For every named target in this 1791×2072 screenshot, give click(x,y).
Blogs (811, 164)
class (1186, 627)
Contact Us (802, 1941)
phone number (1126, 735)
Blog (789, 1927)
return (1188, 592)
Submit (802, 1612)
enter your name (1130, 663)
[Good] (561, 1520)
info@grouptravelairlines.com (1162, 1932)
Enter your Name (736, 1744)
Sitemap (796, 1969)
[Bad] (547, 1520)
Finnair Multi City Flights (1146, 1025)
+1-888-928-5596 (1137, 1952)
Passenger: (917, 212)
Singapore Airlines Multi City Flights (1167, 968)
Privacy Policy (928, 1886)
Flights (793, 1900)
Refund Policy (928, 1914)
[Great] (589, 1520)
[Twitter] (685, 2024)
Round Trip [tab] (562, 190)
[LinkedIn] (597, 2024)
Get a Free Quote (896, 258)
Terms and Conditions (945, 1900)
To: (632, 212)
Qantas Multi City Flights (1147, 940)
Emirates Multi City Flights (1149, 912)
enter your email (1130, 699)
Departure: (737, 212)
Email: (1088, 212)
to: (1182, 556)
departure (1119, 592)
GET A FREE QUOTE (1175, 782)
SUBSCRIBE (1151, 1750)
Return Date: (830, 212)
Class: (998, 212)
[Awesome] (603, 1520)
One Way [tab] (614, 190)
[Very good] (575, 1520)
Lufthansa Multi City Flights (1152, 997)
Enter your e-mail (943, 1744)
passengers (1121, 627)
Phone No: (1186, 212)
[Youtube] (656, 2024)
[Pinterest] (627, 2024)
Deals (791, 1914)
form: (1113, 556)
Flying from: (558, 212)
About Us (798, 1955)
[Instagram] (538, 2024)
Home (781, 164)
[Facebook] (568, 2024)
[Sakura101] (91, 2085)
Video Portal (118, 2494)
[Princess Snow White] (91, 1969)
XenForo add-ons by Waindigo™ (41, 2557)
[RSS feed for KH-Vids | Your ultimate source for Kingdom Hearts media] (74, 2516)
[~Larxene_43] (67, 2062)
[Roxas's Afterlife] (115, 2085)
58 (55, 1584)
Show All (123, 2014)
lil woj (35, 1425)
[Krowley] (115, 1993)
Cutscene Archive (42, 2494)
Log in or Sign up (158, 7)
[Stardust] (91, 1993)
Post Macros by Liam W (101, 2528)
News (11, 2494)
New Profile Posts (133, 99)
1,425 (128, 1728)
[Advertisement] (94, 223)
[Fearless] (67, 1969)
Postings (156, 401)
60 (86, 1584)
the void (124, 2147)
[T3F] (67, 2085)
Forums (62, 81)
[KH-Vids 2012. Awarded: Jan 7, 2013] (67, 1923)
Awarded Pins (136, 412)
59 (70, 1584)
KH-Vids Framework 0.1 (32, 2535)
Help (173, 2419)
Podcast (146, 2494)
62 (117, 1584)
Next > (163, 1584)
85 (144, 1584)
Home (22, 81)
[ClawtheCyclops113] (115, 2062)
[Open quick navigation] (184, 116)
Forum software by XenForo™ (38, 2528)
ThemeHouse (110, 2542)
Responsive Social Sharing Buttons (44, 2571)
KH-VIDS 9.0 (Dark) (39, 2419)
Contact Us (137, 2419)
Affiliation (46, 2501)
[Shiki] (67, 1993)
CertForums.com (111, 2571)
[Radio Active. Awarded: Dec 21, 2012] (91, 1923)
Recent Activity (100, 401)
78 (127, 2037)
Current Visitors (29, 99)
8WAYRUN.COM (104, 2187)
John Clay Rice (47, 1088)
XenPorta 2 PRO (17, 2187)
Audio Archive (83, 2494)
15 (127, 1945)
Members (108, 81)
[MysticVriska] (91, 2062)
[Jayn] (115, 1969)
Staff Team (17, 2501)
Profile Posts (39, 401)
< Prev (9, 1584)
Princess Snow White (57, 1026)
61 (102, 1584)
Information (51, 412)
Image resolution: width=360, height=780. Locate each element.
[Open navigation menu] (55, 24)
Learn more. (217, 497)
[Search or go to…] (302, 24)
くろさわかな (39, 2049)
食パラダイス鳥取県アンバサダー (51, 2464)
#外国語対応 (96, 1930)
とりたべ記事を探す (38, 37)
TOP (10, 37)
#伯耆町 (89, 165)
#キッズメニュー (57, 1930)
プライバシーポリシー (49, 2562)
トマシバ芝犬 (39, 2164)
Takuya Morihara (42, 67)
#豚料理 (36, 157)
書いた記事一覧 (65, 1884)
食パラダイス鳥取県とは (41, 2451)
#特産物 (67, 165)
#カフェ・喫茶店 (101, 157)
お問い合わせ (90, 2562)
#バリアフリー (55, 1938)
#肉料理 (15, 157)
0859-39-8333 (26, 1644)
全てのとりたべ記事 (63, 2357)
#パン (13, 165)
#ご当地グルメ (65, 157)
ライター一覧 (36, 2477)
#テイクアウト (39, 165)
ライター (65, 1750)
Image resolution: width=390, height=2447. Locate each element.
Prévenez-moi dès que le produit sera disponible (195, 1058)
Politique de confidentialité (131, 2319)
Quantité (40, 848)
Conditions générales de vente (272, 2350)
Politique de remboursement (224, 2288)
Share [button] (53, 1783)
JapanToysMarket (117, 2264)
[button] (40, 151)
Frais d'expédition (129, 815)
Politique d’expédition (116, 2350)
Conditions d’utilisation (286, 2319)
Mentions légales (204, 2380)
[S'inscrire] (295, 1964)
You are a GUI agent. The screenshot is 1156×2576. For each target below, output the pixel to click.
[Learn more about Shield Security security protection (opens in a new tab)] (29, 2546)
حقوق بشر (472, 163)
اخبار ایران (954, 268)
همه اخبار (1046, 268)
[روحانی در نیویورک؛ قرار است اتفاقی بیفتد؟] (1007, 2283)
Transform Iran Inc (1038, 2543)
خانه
────────
Required work: The answer is the full data, repeated exactly as shown.

Exercise result:
For every named target in this 1791×2072 screenshot, give click(x,y).
Blogs (811, 164)
class (1186, 627)
Contact Us (802, 1941)
phone number (1126, 735)
Blog (789, 1927)
return (1188, 592)
Submit (802, 1612)
enter your name (1130, 663)
[Good] (561, 1520)
info@grouptravelairlines.com (1162, 1932)
Enter your Name (736, 1744)
Sitemap (796, 1969)
[Bad] (547, 1520)
Finnair Multi City Flights (1146, 1025)
+1-888-928-5596 (1137, 1952)
Passenger: (917, 212)
Singapore Airlines Multi City Flights (1167, 968)
Privacy Policy (928, 1886)
Flights (793, 1900)
Refund Policy (928, 1914)
[Great] (589, 1520)
[Twitter] (685, 2024)
Round Trip [tab] (562, 190)
[LinkedIn] (597, 2024)
Get a Free Quote (896, 258)
Terms and Conditions (945, 1900)
To: (632, 212)
Qantas Multi City Flights (1147, 940)
Emirates Multi City Flights (1149, 912)
enter your email (1130, 699)
Departure: (737, 212)
Email: (1088, 212)
to: (1182, 556)
departure (1119, 592)
GET A FREE QUOTE (1175, 782)
SUBSCRIBE (1151, 1750)
Return Date: (830, 212)
Class: (998, 212)
[Awesome] (603, 1520)
One Way [tab] (614, 190)
[Very good] (575, 1520)
Lufthansa Multi City Flights (1152, 997)
Enter your e-mail (943, 1744)
passengers (1121, 627)
Phone No: (1186, 212)
[Youtube] (656, 2024)
[Pinterest] (627, 2024)
Deals (791, 1914)
form: (1113, 556)
Flying from: (558, 212)
About Us (798, 1955)
[Instagram] (538, 2024)
Home (781, 164)
[Facebook] (568, 2024)
[Sakura101] (91, 2085)
Video Portal (118, 2494)
[Princess Snow White] (91, 1969)
XenForo add-ons by Waindigo™ (41, 2557)
[RSS feed for KH-Vids | Your ultimate source for Kingdom Hearts media] (74, 2516)
[~Larxene_43] (67, 2062)
[Roxas's Afterlife] (115, 2085)
58 (55, 1584)
Show All (123, 2014)
lil woj (35, 1425)
[Krowley] (115, 1993)
Cutscene Archive (42, 2494)
Log in or Sign up (158, 7)
[Stardust] (91, 1993)
Post Macros by Liam W (101, 2528)
News (11, 2494)
New Profile Posts (133, 99)
1,425 (128, 1728)
[Advertisement] (94, 223)
[Fearless] (67, 1969)
Postings (156, 401)
60 (86, 1584)
the void (124, 2147)
[T3F] (67, 2085)
Forums (62, 81)
[KH-Vids 2012. Awarded: Jan 7, 2013] (67, 1923)
Awarded Pins (136, 412)
59 (70, 1584)
KH-Vids Framework 0.1 (32, 2535)
Help (173, 2419)
Podcast (146, 2494)
62 (117, 1584)
Next > (163, 1584)
85 (144, 1584)
Home (22, 81)
[ClawtheCyclops113] (115, 2062)
[Open quick navigation] (184, 116)
Forum software by XenForo™ (38, 2528)
ThemeHouse (110, 2542)
Responsive Social Sharing Buttons (44, 2571)
KH-VIDS 9.0 (Dark) (39, 2419)
Contact Us (137, 2419)
Affiliation (46, 2501)
[Shiki] (67, 1993)
CertForums.com (111, 2571)
[Radio Active. Awarded: Dec 21, 2012] (91, 1923)
Recent Activity (100, 401)
78 (127, 2037)
Current Visitors (29, 99)
8WAYRUN.COM (104, 2187)
John Clay Rice (47, 1088)
XenPorta 2 PRO (17, 2187)
Audio Archive (83, 2494)
15 (127, 1945)
Members (108, 81)
[MysticVriska] (91, 2062)
[Jayn] (115, 1969)
Staff Team (17, 2501)
Profile Posts (39, 401)
< Prev (9, 1584)
Princess Snow White (57, 1026)
61 (102, 1584)
Information (51, 412)
Image resolution: width=360, height=780. Locate each element.
[Open navigation menu] (55, 24)
Learn more. (217, 497)
[Search or go to…] (302, 24)
くろさわかな (39, 2049)
食パラダイス鳥取県アンバサダー (51, 2464)
#外国語対応 (96, 1930)
とりたべ記事を探す (38, 37)
TOP (10, 37)
#伯耆町 (89, 165)
#キッズメニュー (57, 1930)
プライバシーポリシー (49, 2562)
トマシバ芝犬 (39, 2164)
Takuya Morihara (42, 67)
#豚料理 (36, 157)
書いた記事一覧 (65, 1884)
食パラダイス鳥取県とは (41, 2451)
#特産物 (67, 165)
#カフェ・喫茶店 (101, 157)
お問い合わせ (90, 2562)
#バリアフリー (55, 1938)
#肉料理 (15, 157)
0859-39-8333 (26, 1644)
全てのとりたべ記事 (63, 2357)
#パン (13, 165)
#ご当地グルメ (65, 157)
ライター一覧 (36, 2477)
#テイクアウト (39, 165)
ライター (65, 1750)
Image resolution: width=390, height=2447. Locate each element.
Prévenez-moi dès que le produit sera disponible (195, 1058)
Politique de confidentialité (131, 2319)
Quantité (40, 848)
Conditions générales de vente (272, 2350)
Politique de remboursement (224, 2288)
Share [button] (53, 1783)
JapanToysMarket (117, 2264)
[button] (40, 151)
Frais d'expédition (129, 815)
Politique d’expédition (116, 2350)
Conditions d’utilisation (286, 2319)
Mentions légales (204, 2380)
[S'inscrire] (295, 1964)
You are a GUI agent. The screenshot is 1156×2576. For each target below, output the pixel to click.
[Learn more about Shield Security security protection (opens in a new tab)] (29, 2546)
حقوق بشر (472, 163)
اخبار ایران (954, 268)
همه اخبار (1046, 268)
[روحانی در نیویورک؛ قرار است اتفاقی بیفتد؟] (1007, 2283)
Transform Iran Inc (1038, 2543)
خانه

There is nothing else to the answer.